M and A

We Are Not Buying BSI, Says Safra Group - Report

Tom Burroughes London 14 January 2016

We Are Not Buying BSI, Says Safra Group - Report

Media speculation continues around the fate of BSI, the private bank bought less than a year ago by BTG Pactual but rumoured to be up for sale again as its parent seeks capital amid a corruption scandal.

Safra Group, which manages investments of Lebanese-Brazilian billionaire Joseph Safra, reportedly doesn’t intend to bid for Switzerland-headquartered BSI, currently owned by embattled BTG Pactual, the Brazilian lender. 

Reuters quoted Safra Group as saying that Bank J Safra Sarasin or other parts of the Safra Group “are not buying, nor are they going to buy, BSI”. The comment rebuts a report by Swiss newspaper Handelszeitung that such a bid would be made. The Swiss newspaper said it got the information from “senior sources”; it did not give a timeframe nor say what sort of price was being contemplated.

The speculation over the ownership of BSI has blown up just weeks after BTG Pactual completed its purchase of BSI, which operates in markets such as Asia, last year. BTG Pactual’s founder, André Esteves was arrested in November last year in connection with a corruption probe. One issue is that BTG Pactual may need to sell assets to raise capital, and urgently. Such a rapid purchase and sale would highlight in dramatic fashion the unsettling impact that M&A deals can have on private banking clients.
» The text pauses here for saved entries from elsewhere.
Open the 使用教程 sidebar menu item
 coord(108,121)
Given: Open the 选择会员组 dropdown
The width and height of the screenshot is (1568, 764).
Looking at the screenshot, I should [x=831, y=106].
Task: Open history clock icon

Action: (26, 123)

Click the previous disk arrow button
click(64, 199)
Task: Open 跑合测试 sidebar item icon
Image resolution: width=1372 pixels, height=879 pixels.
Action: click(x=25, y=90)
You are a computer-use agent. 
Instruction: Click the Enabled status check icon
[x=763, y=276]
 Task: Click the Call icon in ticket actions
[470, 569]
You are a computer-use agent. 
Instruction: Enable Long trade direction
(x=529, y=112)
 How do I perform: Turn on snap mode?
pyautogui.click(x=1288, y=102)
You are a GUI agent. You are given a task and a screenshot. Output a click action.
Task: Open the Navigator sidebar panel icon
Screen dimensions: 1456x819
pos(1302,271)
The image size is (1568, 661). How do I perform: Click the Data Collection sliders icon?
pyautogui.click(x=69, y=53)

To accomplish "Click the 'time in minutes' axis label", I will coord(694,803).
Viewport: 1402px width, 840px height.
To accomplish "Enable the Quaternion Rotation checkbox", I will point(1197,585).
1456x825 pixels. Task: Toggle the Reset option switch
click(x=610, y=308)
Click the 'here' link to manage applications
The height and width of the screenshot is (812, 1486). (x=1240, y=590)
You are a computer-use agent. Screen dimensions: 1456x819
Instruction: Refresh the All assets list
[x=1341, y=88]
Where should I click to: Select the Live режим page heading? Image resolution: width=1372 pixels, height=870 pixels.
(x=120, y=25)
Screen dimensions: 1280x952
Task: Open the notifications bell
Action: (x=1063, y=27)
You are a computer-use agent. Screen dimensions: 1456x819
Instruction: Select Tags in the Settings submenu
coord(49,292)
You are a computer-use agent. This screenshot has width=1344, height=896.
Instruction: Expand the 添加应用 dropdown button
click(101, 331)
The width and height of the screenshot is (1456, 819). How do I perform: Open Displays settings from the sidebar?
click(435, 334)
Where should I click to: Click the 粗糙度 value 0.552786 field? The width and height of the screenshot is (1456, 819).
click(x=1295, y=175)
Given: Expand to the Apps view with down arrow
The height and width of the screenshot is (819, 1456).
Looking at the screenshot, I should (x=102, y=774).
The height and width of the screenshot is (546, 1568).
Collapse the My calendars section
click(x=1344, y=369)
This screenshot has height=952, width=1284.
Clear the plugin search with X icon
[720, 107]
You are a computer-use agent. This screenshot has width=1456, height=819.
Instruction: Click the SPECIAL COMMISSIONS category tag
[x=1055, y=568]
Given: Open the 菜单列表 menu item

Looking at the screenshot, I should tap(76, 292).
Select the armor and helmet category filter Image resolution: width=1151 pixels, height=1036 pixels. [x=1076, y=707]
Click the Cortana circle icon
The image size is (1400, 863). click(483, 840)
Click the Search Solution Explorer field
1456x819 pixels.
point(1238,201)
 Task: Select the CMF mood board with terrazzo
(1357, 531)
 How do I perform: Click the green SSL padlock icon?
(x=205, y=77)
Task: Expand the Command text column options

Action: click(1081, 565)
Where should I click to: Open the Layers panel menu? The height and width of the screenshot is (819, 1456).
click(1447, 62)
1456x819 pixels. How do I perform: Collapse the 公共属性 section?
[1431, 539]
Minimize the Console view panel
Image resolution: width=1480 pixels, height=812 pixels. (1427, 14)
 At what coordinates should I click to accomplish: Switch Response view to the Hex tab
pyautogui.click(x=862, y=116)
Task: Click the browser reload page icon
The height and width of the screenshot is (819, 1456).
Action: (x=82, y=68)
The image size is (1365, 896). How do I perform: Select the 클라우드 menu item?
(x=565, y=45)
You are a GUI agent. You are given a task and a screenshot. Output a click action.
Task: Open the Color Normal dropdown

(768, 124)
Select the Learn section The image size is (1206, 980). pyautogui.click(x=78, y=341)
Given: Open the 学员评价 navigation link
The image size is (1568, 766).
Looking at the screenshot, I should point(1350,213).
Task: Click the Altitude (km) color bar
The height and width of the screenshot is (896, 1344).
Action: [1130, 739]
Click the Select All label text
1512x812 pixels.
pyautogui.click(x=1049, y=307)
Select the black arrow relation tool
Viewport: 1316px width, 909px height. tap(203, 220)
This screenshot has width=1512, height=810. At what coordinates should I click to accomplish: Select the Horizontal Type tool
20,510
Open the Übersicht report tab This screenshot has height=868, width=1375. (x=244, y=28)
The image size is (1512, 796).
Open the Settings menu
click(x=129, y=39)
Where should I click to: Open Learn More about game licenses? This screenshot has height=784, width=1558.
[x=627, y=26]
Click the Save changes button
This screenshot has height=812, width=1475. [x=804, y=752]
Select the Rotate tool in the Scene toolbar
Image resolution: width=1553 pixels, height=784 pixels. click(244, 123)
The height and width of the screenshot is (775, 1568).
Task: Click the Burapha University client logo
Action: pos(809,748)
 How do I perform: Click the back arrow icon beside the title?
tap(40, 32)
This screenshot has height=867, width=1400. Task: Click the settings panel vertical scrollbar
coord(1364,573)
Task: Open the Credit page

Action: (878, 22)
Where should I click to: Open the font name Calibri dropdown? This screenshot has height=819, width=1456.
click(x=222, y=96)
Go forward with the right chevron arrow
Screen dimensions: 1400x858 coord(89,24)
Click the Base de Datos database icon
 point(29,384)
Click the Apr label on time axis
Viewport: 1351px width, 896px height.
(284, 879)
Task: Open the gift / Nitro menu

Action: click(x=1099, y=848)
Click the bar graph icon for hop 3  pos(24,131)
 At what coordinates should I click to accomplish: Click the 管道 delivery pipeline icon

Several private banking firms are considering a bid for BSI and has named Credit Suisse, Julius Baer, Safra Sarasin and China’s Fosun International. BSI, BTG Pactual and Julius Baer reportedly declined to comment top the news service on the matter.

BSI was put on the block after BTG Pactual's billionaire founder André Esteves was arrested in connection with a corruption probe in Brazil last November, prompting outflows of client and investor capital from the Brazilian bank. 

Among other recent developments, Yves Henri Bonzon, who last year was due to join BSI after leaving Pictet, where he had been its investment chief, instead is to head up a new investment unit at Julius Baer. It is understood that issues around BSI’s Brazilian parent caused Bonzon to rescind his move to BSI. 

Separately, BSI Bank in Singapore has been sued for $7.1 million ($5 million) amid claims that it had not paid a headhunter for recruiting a team of 23 bankers. The suit has been brought by Mancano and Associates.